Work task: Down to the last line, reproduce the data that follows, but skip the pictures.

Data for the task:

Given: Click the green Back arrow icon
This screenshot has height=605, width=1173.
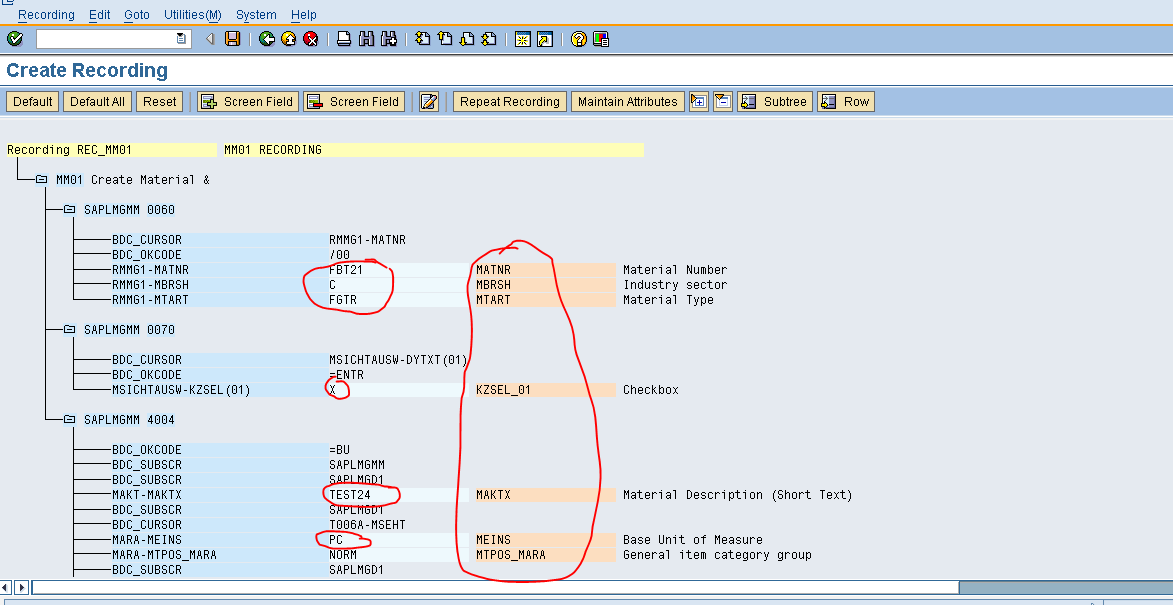Looking at the screenshot, I should [265, 40].
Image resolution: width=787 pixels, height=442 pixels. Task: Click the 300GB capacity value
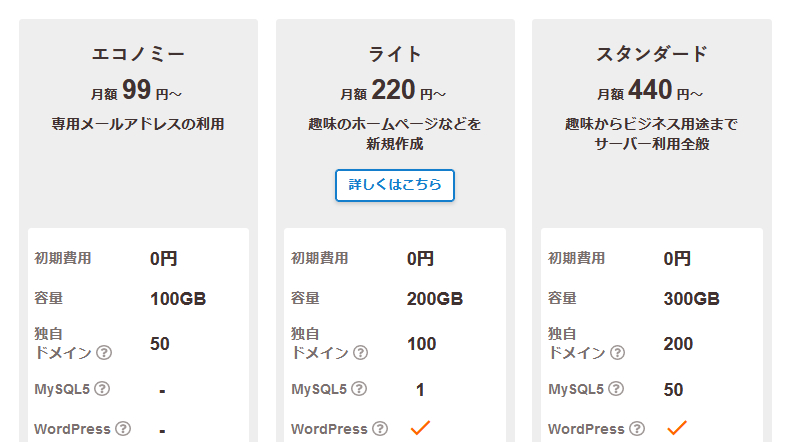691,299
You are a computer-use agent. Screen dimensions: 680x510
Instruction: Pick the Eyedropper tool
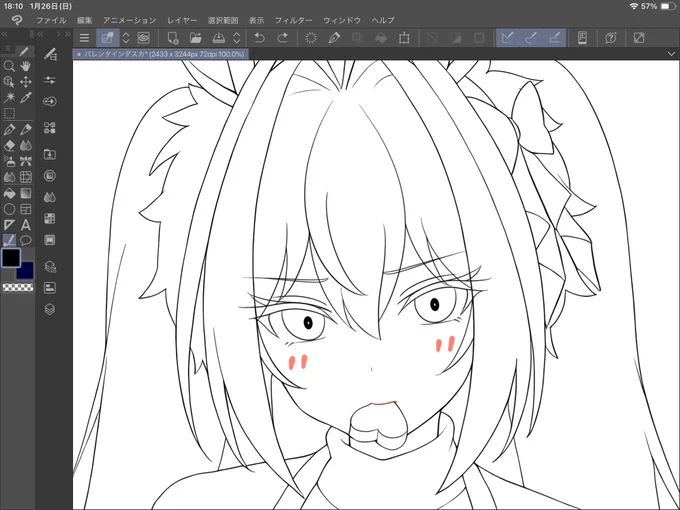(x=26, y=97)
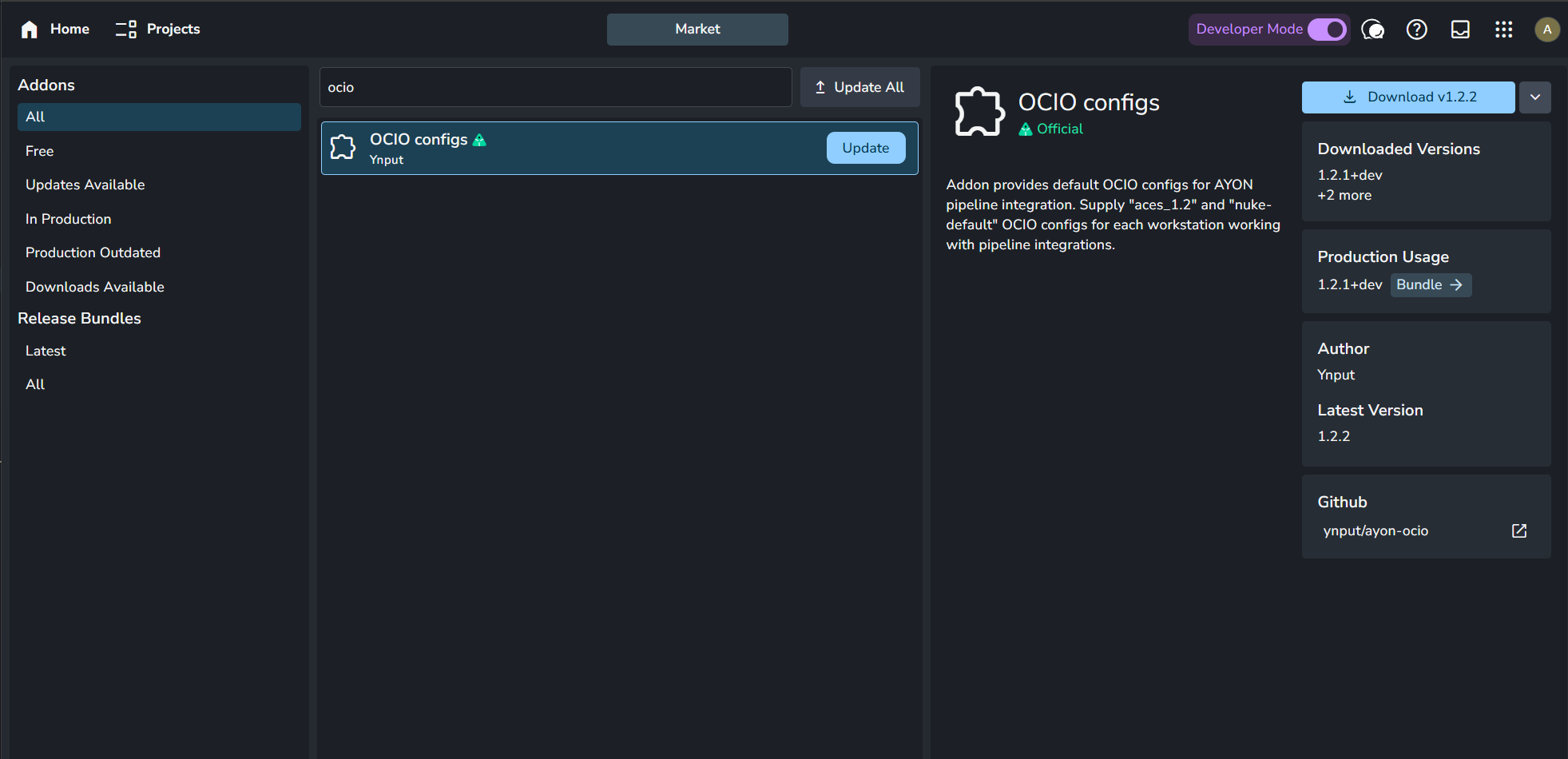The height and width of the screenshot is (759, 1568).
Task: Open Github external link icon
Action: (1518, 531)
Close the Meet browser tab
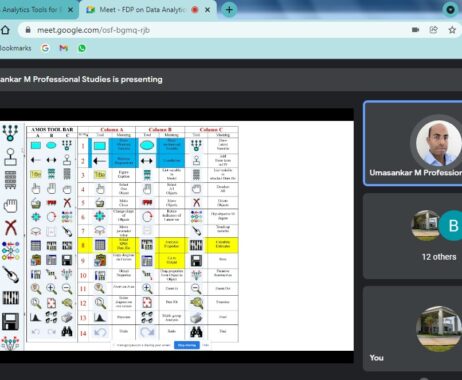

Solution to this problem:
Given: Click the green Back arrow icon
This screenshot has height=605, width=1173.
Looking at the screenshot, I should [265, 40].
Image resolution: width=787 pixels, height=442 pixels. Task: Click the 300GB capacity value
691,299
You are a computer-use agent. Screen dimensions: 680x510
Instruction: Pick the Eyedropper tool
(x=26, y=97)
The height and width of the screenshot is (759, 1568).
Task: Open Github external link icon
Action: (1518, 531)
Close the Meet browser tab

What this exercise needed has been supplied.